• **OBJECTIVE**: Reproduce word for word the passage of the quadrifilar helix antenna patent text that begins at the words "1. Field of" and stops after "of significant utility.".

• **TEXT SHOWN**:
* begin *
|Publication number||US5541617 A|
|Application number||US 08/271,858|
|Publication date||Jul 30, 1996|
|Filing date||Jul 7, 1994|
|Priority date||Oct 21, 1991|
|Publication number||08271858, 271858, US 5541617 A, US 5541617A, US-A-5541617, US5541617 A, US5541617A|
|Inventors||Peter J. Connolly, Steren G. Ow, Robert D. McCarthy|
|Original Assignee||Connolly; Peter J., Ow; Steren G., Mccarthy; Robert D.|
|Export Citation||BiBTeX, EndNote, RefMan|
|Patent Citations (6), Non-Patent Citations (2), Referenced by (56), Classifications (6), Legal Events (10)|
|External Links: USPTO, USPTO Assignment, Espacenet|
This is a continuation-in-part of the patent application of Steven Ow et al., Ser. No. 07/779,895 filed on Oct. 21, 1991 and issued Sep. 20, 1994, as U.S. Pat. No. 5,849,365.
1. Field of the Invention
The present invention relates to antennas. More specifically, the present invention relates to quadrifilar helix antennas.
While the present invention is described herein with reference to illustrative embodiments for particular applications, it should be understood that the invention is not limited thereto. Those having ordinary skill in the art and access to the teachings provided herein will recognize additional modifications, applications, and embodiments within the scope thereof and additional fields in which the present invention would be of significant utility.
2. Description of the Related Art
The Global Positioning System (GPS) provides accurate position information in three dimensions (latitude, longitude, altitude). Position location is facilitated by a constellation of satellites. Each GPS satellite continuously transmits precise time and position data. GPS receivers read signals transmitted from three or more satellites and calculate the user's position based on the distance therefrom. In addition to position information, other navigation information may be calculated including range, bearing to destination, speed and course over ground, velocity, estimated time of arrival and cross track error. The accuracy of the calculation is dependent on the quality of the signal detected from the satellite. Hence, the system requires a sufficiently accurate receiver and antenna arrangement. Specifically, the antenna must be small and portable with an omnidirectional beam pattern broad enough to detect signals from satellites located anywhere in the hemisphere. For this purpose, the quadrifilar helix antenna has been found to be well suited.
As discussed in Antenna Engineering Handbook, by Richard C. Johnson and Henry Jasik, pp. 13-19 through 13-21 (1984) a quadrifilar helix (or volute) antenna is a circularly polarized antenna having four orthogonal fractional-turn (one fourth to one turn) helixes excited in phase quadrature. Each helix is balun-fed at the top, and the helical arms are wires or metallic strips (typically four in number) of resonant length (1=m/4 wavelength, m=1,2,3, . . . ) wound on a small diameter with a large pitch angle. This antenna is well suited for various applications requiring a wide hemispherical beam pattern over a relatively narrow frequency range.
* end *
• **DATASET SECTION**:
* begin *
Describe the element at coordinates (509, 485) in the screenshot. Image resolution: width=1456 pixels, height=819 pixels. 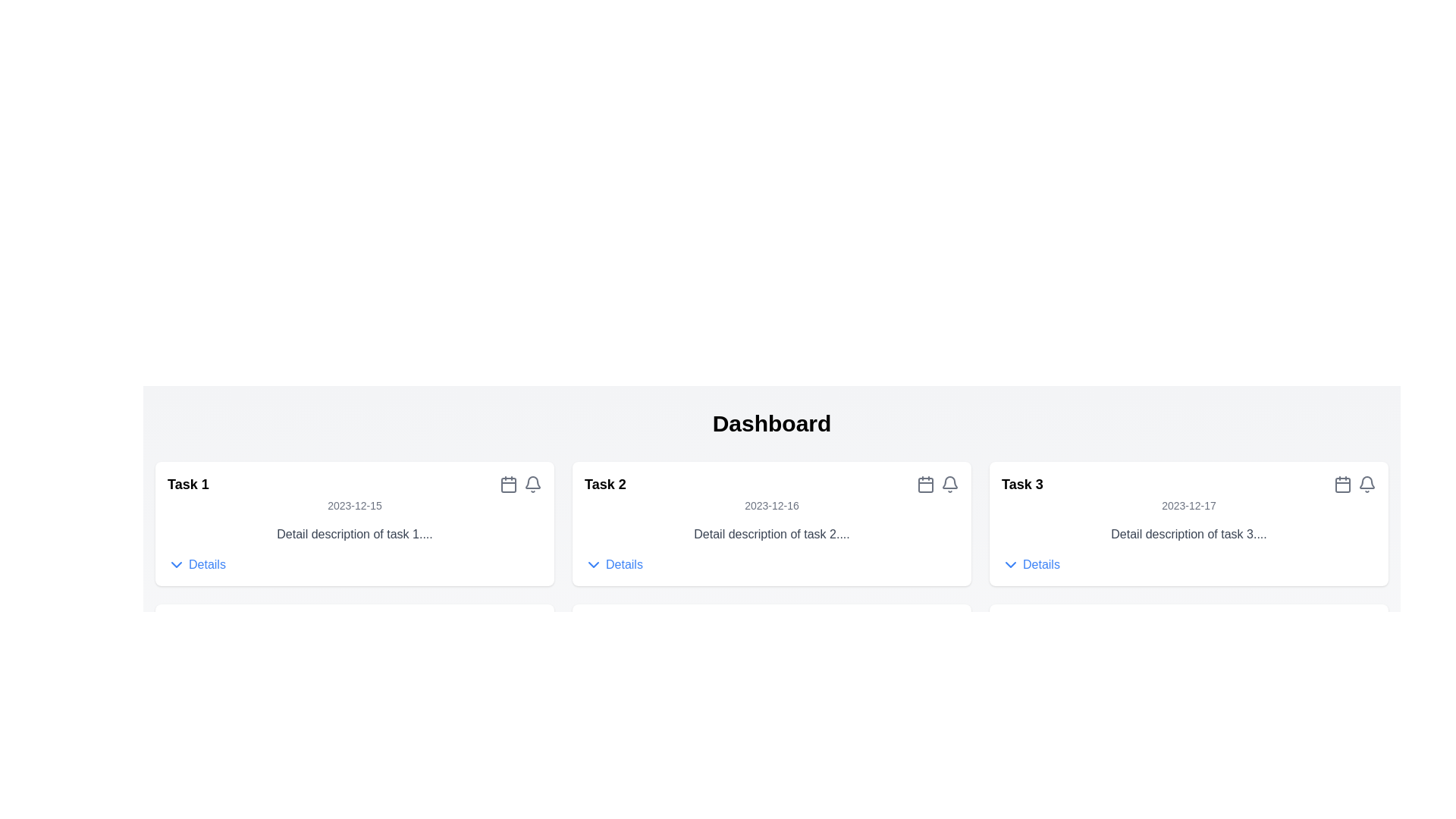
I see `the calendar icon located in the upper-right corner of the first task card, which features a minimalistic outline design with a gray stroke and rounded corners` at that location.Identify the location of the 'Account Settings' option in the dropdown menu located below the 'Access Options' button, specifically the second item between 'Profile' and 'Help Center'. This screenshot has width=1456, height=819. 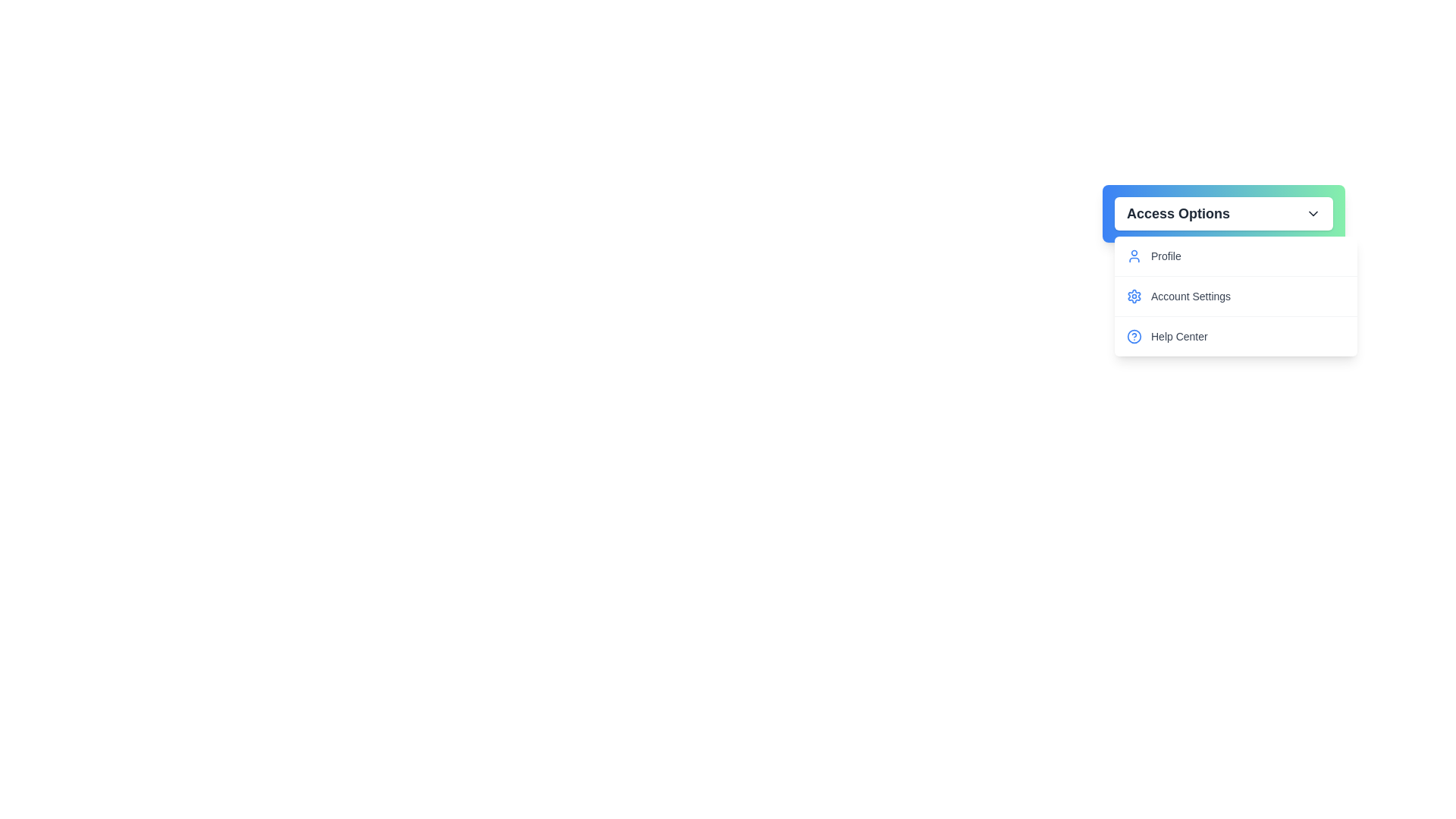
* end *
• **EXERCISE RESPONSE**:
1. Field of the Invention
The present invention relates to antennas. More specifically, the present invention relates to quadrifilar helix antennas.
While the present invention is described herein with reference to illustrative embodiments for particular applications, it should be understood that the invention is not limited thereto. Those having ordinary skill in the art and access to the teachings provided herein will recognize additional modifications, applications, and embodiments within the scope thereof and additional fields in which the present invention would be of significant utility.